8.9.2.3 Generate CRC for Most or All of Flash Memory

If you are trying to generate a CRC value for the entire FLASH memory, place the table in a separate memory range, which .TI.memcrc will be placed in by default. For example:

MEMORY
{
    /* Carve out a section of FLASH to store the CRC result */
    CRC_PRELUDE : origin=0x0, length=0x10
    GROUP
    {
        FLASH : origin=0x10, length=0xFFFF
    } crc(_flash_crc, algorithm=CRC8_PRIME)
    /* Other memory ranges... */
}
SECTION
{
    .TI.memcrc > CRC_PRELUDE
}

In the above example, a small section of flash has been cut out of the whole, to allow the .TI.memcrc section to reside there, while everything else that is eligible for CRC generation is placed in FLASH. This avoids placing the CRC result in the CRC range.

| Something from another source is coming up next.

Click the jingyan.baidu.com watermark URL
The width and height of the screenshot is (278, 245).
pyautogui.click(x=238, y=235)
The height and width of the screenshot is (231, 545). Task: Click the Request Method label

In some cases, you may want to generate a CRC for all of Flash memory and read back the CRC result via the linker-generated map file (see Section 9.5.19). However, there is no memory location to place the CRC result for the memory range covering all of Flash memory. If you place it in Flash, then you violate the rule that the result cannot be placed within the input range. Thus, if there’s no good place to put the CRC result, you can mark the .TI.memcrc section as a COPY section like so:

.TI.memcrc : type=COPY

This prevents the CRC result for a memory range from being placed anywhere. Marking .TI.memcrc as a DSECT section has the same result.